Work order: Look through the records below, and copy out every line that holds the string "computer".

[Listed records Boundary: Start]

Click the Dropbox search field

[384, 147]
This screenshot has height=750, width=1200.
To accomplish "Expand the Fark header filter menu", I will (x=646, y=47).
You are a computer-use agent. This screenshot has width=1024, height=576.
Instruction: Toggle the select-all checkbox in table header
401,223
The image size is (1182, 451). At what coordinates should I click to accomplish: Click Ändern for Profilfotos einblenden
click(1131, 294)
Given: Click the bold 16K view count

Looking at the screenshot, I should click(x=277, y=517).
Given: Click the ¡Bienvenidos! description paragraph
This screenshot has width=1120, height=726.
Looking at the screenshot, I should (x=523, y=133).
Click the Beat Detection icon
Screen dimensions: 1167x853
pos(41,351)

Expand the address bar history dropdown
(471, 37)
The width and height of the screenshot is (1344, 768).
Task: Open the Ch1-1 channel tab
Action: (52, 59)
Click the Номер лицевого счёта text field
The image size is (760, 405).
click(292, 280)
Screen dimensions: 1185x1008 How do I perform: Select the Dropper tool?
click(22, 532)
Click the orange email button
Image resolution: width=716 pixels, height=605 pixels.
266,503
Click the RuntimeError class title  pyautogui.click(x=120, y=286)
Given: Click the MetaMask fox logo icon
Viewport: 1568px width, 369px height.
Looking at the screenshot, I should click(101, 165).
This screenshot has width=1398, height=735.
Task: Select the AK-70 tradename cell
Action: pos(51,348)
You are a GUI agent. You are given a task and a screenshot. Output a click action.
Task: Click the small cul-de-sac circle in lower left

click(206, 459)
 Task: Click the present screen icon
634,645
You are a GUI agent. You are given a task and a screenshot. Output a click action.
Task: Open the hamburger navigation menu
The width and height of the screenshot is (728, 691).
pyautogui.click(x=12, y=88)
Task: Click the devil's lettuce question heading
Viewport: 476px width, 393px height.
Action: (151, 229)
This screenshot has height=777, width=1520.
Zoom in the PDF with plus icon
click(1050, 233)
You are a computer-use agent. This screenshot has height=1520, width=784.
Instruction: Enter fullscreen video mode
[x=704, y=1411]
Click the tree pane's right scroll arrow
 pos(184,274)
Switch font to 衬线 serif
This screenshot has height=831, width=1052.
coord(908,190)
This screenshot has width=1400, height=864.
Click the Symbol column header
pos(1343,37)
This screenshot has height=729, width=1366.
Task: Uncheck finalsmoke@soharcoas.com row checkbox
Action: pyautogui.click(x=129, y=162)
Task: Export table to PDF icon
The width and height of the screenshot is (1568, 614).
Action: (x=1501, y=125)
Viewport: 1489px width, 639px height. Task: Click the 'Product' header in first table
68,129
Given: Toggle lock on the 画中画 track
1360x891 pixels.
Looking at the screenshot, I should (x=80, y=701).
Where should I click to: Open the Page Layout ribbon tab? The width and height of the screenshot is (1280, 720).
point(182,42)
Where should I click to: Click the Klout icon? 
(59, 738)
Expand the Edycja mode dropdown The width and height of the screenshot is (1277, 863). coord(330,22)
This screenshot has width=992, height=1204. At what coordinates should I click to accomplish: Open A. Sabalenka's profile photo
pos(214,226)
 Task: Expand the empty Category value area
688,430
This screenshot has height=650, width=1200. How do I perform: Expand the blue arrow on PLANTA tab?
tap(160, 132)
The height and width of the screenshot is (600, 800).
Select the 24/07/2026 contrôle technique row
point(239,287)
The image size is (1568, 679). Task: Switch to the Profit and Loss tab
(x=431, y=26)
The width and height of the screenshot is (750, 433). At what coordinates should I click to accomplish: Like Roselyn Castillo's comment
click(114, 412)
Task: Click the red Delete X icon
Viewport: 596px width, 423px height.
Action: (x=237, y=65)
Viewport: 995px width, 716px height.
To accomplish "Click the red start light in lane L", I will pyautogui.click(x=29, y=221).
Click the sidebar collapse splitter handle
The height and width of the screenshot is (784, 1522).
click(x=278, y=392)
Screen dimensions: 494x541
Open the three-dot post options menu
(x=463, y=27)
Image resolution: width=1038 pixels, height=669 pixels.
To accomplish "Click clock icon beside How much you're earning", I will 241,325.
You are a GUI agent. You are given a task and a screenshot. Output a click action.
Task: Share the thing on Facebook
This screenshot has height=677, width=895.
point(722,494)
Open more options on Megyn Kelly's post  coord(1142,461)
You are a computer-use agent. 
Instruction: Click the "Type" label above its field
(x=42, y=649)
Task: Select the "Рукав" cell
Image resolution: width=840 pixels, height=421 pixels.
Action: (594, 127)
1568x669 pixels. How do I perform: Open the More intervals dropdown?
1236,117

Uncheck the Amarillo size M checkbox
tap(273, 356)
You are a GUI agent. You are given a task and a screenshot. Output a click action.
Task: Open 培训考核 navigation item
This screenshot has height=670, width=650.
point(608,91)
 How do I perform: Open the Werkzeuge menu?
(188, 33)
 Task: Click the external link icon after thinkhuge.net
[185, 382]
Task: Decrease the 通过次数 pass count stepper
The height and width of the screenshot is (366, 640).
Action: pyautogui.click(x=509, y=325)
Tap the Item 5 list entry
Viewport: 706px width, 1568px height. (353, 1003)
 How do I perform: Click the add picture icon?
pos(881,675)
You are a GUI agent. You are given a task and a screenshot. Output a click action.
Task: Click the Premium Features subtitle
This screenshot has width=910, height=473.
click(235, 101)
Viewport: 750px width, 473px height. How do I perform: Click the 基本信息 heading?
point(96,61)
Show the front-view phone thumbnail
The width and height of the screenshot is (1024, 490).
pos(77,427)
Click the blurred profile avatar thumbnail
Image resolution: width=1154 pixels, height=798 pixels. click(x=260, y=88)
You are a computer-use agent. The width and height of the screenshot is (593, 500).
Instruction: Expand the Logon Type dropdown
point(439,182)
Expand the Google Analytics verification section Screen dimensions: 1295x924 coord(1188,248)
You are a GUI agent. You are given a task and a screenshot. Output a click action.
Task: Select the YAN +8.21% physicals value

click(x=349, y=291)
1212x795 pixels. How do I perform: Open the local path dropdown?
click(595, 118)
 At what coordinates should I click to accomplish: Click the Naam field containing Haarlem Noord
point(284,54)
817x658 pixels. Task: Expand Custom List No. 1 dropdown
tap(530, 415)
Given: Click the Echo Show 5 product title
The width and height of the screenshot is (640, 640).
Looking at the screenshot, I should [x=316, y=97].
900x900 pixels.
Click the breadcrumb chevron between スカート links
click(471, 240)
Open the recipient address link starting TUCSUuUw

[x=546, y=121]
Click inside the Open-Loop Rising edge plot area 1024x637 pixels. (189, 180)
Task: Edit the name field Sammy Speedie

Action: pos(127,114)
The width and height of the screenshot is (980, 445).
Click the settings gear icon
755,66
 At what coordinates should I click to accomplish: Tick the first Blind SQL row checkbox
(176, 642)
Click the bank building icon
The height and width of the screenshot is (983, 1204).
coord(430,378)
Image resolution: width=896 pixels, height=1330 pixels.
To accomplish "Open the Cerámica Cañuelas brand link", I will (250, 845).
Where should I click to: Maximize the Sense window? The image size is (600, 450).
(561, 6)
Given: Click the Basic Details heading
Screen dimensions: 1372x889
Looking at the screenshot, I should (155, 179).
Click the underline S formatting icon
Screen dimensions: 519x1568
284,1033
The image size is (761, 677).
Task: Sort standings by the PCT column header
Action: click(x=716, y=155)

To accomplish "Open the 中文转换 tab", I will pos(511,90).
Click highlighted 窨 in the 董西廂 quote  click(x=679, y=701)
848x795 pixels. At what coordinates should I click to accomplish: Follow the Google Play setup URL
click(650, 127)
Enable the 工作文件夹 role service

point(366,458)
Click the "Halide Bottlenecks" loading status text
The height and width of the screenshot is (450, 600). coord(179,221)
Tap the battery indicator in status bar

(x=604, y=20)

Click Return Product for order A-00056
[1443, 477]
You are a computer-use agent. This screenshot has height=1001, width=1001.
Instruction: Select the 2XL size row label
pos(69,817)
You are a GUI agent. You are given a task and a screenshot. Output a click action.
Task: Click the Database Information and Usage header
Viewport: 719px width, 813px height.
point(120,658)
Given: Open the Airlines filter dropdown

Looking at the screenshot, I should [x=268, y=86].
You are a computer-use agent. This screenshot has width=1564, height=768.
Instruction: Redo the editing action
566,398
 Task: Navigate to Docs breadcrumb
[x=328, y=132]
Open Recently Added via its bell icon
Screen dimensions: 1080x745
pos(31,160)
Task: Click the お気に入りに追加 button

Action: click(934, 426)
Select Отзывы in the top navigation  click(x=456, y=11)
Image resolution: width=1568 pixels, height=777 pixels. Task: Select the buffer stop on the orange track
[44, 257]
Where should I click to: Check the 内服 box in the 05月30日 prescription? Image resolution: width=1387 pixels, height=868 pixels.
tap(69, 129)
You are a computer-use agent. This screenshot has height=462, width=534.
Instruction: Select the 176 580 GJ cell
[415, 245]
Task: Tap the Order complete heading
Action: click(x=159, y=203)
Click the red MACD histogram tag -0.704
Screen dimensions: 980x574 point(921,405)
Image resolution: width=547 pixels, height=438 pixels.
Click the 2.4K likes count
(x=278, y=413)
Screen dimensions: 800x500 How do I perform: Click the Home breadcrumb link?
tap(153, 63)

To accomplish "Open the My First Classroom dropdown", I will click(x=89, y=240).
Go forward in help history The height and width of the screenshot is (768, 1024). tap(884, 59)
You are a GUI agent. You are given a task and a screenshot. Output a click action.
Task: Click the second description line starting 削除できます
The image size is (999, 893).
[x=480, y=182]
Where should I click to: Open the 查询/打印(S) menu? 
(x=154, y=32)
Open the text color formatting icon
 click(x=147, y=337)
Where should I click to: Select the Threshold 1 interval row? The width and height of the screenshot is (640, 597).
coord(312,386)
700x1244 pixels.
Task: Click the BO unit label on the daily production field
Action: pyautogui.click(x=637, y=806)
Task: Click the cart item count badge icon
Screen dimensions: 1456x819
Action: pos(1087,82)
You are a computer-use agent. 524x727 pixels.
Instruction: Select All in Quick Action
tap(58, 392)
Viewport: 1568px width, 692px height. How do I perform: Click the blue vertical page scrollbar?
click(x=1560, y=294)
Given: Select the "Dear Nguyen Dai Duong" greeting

[Listed records Boundary: End]

Written response:
You are a computer-use agent. This screenshot has width=1024, height=576.
You are a computer-use agent. This screenshot has height=1520, width=784.
You are a computer-use agent. 
You are a computer-use agent. The width and height of the screenshot is (593, 500).
You are a computer-use agent. This screenshot has height=1001, width=1001.
You are a computer-use agent. This screenshot has width=1564, height=768.
You are a computer-use agent. This screenshot has height=462, width=534.
You are a computer-use agent. 524x727 pixels.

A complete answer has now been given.